The usefulness of femoral marrow MRI has been reported in several studies;,,- however, there have been few reports on femoral marrow MRI for BM involvement. Recently, most MRI reports related to NHL have determined the stage.- In the clinic, physicians have difficulty distinguishing nodular patterns or scattered patterns. In our study, differences among these patterns did not contribute to survival analyses. There were few patients with uniform patterns. Therefore, clarifying the clinical significance of femoral MRI patterns may be difficult. To elucidate this point, further large clinical investigations will be required. In the present study, all uniform pattern MRI findings were observed in symmetrical femoral marrow on the proximal side and was not found only on the distal side. These findings may indicate that cellular marrow spreads from the proximal to distal femur.

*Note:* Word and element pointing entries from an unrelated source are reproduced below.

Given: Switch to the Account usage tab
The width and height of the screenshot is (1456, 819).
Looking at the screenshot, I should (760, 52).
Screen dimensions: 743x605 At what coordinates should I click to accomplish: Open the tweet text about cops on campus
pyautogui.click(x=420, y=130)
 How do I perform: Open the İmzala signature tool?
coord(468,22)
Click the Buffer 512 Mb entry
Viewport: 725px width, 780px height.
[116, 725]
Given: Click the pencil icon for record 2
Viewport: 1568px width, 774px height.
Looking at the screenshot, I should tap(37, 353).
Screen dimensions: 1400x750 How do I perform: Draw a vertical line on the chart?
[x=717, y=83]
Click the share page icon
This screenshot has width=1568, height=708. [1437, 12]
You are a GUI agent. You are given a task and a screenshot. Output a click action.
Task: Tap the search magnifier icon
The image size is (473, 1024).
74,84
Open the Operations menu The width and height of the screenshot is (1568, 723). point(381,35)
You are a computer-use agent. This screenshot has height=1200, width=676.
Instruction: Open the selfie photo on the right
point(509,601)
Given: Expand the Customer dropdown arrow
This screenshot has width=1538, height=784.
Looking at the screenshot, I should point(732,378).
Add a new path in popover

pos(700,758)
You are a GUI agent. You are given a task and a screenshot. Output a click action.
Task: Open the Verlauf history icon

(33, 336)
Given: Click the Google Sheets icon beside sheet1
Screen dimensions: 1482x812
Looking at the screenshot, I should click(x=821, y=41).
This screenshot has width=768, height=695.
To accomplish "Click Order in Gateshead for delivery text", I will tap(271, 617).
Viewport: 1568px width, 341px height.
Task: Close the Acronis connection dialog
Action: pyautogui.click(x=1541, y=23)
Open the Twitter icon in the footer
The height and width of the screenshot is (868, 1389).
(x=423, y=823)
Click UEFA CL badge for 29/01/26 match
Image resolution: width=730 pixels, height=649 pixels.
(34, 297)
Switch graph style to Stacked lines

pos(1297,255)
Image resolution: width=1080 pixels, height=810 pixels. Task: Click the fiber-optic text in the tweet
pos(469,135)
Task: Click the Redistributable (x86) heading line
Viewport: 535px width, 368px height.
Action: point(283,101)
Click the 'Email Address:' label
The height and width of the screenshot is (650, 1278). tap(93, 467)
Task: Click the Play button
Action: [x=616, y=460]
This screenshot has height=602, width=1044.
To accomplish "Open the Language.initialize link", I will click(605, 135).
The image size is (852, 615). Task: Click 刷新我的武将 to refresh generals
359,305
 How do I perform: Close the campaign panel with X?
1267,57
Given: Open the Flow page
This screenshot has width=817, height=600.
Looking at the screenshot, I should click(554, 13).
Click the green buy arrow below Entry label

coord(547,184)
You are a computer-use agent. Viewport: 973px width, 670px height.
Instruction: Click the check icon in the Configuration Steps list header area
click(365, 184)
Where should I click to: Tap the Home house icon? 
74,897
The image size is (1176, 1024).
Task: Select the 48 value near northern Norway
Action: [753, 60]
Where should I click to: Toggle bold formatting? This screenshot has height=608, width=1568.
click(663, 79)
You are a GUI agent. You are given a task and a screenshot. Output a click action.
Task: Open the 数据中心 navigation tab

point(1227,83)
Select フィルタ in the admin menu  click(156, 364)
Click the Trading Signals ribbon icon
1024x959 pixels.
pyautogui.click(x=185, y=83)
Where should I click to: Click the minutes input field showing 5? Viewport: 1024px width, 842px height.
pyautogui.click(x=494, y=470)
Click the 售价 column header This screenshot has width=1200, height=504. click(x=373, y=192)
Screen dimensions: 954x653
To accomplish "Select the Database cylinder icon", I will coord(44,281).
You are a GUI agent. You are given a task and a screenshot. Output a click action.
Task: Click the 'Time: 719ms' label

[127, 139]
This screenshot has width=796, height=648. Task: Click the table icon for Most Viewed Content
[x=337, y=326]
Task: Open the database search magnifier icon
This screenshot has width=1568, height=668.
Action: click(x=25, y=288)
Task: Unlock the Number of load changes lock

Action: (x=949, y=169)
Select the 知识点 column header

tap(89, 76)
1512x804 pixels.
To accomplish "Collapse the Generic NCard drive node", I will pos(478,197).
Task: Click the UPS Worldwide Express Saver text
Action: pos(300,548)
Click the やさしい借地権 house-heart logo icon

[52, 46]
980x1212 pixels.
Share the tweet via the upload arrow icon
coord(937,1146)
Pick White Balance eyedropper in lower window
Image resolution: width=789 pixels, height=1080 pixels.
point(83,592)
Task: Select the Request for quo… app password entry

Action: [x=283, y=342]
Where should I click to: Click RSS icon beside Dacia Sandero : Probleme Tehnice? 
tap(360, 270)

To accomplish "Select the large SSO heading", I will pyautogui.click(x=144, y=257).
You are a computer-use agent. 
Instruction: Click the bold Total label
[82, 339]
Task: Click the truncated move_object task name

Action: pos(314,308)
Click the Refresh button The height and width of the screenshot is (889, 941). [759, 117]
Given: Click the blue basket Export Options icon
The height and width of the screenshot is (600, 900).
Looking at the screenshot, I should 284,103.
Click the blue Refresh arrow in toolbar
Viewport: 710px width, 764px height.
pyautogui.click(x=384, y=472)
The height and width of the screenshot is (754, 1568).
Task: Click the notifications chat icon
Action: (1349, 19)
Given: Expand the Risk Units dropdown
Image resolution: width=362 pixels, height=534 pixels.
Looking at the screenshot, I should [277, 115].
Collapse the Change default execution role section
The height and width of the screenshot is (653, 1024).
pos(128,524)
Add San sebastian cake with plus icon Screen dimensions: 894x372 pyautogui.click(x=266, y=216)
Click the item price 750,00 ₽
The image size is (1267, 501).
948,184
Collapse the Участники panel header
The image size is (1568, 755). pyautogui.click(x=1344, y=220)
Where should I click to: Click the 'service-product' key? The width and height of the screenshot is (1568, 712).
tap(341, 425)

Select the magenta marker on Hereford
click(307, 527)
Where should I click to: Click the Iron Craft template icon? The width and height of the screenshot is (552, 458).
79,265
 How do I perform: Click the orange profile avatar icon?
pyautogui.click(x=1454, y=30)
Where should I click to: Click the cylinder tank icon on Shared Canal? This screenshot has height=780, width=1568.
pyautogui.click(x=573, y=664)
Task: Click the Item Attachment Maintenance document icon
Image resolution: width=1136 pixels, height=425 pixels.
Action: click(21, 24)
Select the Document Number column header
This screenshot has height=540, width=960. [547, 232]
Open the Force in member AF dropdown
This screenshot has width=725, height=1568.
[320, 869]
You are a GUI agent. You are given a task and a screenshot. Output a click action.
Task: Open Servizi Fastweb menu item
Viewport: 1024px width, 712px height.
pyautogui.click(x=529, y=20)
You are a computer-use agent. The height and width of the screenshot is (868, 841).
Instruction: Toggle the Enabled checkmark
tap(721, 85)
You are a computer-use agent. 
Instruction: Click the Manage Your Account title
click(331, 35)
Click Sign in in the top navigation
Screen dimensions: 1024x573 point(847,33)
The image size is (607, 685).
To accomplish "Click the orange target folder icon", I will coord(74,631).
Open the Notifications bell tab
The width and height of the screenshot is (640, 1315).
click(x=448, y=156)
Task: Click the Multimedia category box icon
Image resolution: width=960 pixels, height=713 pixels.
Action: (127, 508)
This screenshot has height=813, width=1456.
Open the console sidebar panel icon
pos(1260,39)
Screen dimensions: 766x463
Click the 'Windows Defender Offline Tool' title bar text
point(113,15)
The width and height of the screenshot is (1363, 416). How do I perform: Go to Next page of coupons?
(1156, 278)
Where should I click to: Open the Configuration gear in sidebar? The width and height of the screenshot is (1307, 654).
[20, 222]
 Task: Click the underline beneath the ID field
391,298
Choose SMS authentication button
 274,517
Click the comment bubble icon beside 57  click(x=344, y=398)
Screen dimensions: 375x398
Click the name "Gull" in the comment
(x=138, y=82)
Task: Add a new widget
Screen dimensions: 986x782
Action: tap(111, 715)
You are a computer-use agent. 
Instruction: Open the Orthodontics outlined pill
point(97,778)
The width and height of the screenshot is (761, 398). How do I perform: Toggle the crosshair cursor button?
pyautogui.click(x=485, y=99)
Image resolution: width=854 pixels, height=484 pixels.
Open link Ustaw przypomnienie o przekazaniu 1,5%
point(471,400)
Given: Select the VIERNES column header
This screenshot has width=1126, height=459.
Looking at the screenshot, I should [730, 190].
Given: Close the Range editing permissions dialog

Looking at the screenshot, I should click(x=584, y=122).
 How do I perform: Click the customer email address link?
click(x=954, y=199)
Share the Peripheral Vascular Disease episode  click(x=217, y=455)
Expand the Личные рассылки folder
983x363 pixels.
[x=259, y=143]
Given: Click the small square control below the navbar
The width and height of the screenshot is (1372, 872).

However, there were some limitations to our study. First, the diagnosis of patterns and ranges of femoral marrow MRI is currently subjective. Objective methods to evaluate these patterns and ranges are needed. We are developing a novel method to assess MRI lesions with artificial intelligence. Next, there were a few numbers of lymphoma subtypes other than DLBCL. In our study, all MCL patients have high-grade cellular femoral marrow. More numbers of patients were required to determine the significance of MRI for the prognosis of MCL patients. Last, there were no time-course analyses of femoral marrow MRI. If femoral MRI findings improve in NHL after treatment, it is unclear what this indicates. Therefore, we need to collect data after treatment and analyze time-course changes in femoral MRI.

In conclusion, we clarified the significance of femoral marrow MRI for evaluating BM involvement and as an independent factor for NHL prognosis. To confirm these findings, further investigations will be performed.